INPUT RECORDS
======

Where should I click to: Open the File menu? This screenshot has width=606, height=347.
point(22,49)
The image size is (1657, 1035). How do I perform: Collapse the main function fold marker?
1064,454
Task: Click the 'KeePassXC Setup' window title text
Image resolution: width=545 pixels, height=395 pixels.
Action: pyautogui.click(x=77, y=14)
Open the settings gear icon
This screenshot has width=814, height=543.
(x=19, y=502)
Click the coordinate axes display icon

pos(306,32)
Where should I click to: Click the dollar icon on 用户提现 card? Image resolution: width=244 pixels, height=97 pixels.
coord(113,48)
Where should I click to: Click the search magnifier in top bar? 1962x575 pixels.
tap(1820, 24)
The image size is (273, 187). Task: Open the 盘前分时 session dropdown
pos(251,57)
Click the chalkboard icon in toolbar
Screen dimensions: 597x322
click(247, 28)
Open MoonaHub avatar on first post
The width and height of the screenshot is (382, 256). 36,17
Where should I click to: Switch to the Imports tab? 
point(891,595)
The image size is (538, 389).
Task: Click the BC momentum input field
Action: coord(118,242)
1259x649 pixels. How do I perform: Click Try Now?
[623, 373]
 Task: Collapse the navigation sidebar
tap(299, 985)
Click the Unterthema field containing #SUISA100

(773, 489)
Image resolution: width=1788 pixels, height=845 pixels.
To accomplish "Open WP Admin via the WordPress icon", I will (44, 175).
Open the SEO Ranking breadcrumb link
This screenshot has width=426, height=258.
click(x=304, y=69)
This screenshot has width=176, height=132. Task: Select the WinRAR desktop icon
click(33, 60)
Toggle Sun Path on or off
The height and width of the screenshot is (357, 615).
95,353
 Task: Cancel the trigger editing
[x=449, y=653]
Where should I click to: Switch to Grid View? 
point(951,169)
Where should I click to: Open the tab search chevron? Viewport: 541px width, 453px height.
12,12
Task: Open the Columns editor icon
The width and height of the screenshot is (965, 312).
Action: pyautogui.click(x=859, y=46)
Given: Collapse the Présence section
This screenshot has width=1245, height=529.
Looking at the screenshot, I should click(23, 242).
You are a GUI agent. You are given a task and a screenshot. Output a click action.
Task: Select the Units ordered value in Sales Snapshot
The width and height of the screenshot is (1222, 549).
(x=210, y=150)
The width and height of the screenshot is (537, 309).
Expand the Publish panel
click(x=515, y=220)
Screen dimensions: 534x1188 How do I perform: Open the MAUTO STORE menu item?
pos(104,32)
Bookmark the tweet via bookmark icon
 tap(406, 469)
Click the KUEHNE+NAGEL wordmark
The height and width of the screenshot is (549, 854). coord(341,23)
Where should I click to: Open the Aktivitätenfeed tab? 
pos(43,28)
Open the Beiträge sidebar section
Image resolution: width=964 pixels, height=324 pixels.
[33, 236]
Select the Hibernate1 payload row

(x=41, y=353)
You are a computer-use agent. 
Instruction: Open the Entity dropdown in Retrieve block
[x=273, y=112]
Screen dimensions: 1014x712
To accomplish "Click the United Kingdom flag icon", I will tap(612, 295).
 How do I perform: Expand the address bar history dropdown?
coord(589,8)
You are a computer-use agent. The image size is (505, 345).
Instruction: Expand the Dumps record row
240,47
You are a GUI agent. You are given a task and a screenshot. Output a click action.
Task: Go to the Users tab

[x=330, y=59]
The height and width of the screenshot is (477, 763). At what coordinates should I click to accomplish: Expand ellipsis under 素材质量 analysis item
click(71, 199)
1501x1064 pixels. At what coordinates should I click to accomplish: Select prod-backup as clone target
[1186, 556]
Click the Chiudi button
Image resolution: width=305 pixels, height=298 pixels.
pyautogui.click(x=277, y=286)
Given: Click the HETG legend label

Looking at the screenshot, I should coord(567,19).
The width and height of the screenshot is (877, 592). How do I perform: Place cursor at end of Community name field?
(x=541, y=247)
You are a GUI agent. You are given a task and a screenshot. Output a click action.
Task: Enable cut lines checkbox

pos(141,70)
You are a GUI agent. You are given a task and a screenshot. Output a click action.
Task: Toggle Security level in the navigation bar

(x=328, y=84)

======

YOUR INSTRUCTIONS
Copy out the data above word for word, starting at the line that contains "1259x649 pixels. How" and ending at the line that contains "point(951,169)", with both of those lines included.

RESULT OF THIS EXERCISE
1259x649 pixels. How do I perform: Click Try Now?
[623, 373]
 Task: Collapse the navigation sidebar
tap(299, 985)
Click the Unterthema field containing #SUISA100

(773, 489)
Image resolution: width=1788 pixels, height=845 pixels.
To accomplish "Open WP Admin via the WordPress icon", I will (44, 175).
Open the SEO Ranking breadcrumb link
This screenshot has width=426, height=258.
click(x=304, y=69)
This screenshot has width=176, height=132. Task: Select the WinRAR desktop icon
click(33, 60)
Toggle Sun Path on or off
The height and width of the screenshot is (357, 615).
95,353
 Task: Cancel the trigger editing
[x=449, y=653]
Where should I click to: Switch to Grid View? 
point(951,169)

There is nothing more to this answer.